(Beginning of Input for this task)

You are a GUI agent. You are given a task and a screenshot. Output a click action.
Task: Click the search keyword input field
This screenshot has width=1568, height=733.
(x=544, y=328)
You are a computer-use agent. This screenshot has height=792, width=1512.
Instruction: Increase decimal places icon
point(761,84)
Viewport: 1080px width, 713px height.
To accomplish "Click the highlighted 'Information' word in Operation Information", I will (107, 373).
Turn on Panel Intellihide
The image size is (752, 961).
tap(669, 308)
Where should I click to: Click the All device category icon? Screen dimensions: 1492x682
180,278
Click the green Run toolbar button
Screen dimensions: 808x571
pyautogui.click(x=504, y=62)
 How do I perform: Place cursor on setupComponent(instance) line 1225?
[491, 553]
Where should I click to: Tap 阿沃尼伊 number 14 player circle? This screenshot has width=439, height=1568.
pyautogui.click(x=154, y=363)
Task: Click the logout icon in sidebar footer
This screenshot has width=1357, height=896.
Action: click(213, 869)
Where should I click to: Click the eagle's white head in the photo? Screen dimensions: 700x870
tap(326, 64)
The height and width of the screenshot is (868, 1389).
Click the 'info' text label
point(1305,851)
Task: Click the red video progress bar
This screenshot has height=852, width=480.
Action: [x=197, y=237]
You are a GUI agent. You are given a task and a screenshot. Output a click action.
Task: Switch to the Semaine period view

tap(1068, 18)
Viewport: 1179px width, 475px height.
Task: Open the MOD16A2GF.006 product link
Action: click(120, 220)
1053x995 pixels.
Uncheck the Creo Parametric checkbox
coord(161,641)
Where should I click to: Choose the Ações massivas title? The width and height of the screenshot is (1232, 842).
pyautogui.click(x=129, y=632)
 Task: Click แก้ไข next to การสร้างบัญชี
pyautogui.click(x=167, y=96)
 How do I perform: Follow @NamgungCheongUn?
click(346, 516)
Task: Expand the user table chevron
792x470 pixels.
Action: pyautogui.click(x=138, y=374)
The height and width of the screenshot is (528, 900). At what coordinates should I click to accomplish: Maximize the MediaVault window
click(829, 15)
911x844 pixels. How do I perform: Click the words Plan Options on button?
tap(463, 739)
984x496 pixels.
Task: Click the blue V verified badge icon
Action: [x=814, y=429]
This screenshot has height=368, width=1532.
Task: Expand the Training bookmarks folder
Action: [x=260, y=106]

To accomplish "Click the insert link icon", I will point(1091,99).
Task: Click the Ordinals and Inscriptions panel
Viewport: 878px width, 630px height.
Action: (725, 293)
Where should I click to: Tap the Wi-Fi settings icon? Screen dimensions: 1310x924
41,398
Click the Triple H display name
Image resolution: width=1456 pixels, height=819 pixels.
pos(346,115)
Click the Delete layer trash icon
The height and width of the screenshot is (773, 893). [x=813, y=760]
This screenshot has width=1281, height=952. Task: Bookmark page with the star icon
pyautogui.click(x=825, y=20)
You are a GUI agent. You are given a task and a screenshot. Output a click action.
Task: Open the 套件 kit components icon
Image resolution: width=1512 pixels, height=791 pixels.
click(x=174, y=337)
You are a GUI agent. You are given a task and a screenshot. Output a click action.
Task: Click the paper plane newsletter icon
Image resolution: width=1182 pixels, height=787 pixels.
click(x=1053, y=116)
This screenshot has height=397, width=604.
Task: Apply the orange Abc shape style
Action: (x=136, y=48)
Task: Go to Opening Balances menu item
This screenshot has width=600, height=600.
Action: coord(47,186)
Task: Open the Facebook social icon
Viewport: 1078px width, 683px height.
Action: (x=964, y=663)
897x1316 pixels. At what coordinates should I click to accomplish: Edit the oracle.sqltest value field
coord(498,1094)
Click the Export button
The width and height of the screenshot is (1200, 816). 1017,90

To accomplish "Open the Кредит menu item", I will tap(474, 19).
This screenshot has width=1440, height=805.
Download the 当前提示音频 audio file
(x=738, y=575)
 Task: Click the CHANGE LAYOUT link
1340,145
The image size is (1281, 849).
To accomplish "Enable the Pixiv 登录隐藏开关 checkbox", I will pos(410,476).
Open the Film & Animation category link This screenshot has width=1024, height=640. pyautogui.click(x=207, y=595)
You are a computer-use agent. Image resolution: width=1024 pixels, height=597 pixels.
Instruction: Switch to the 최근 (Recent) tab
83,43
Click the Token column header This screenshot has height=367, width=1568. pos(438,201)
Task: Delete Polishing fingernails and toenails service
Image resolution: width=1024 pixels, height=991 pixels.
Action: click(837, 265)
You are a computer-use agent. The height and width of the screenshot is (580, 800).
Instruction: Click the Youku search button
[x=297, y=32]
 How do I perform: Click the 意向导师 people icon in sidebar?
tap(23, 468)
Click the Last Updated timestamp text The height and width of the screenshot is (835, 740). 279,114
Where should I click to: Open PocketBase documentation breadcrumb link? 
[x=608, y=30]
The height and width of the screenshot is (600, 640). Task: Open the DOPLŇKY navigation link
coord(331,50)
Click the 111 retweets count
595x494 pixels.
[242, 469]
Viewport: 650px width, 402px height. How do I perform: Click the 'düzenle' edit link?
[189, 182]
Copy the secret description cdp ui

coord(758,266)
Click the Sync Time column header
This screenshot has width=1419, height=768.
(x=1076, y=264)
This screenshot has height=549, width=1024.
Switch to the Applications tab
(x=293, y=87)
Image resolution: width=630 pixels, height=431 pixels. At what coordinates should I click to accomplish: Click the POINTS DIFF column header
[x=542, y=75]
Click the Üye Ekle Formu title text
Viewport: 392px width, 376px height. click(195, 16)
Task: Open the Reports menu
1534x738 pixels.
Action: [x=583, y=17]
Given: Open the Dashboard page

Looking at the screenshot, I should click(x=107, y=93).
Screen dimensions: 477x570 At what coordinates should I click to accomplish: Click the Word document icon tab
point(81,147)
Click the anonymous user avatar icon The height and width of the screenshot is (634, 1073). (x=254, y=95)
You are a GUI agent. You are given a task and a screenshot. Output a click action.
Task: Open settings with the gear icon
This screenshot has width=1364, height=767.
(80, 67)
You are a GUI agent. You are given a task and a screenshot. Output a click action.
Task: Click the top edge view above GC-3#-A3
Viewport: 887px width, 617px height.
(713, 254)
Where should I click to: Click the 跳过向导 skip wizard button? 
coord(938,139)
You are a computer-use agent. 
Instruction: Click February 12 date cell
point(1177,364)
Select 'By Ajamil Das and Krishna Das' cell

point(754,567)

(End of Input for this task)

**What you have to do**
Which lines of the data contain the string "user"? Copy each one.

**Solution**
Task: Expand the user table chevron
Click the anonymous user avatar icon The height and width of the screenshot is (634, 1073). (x=254, y=95)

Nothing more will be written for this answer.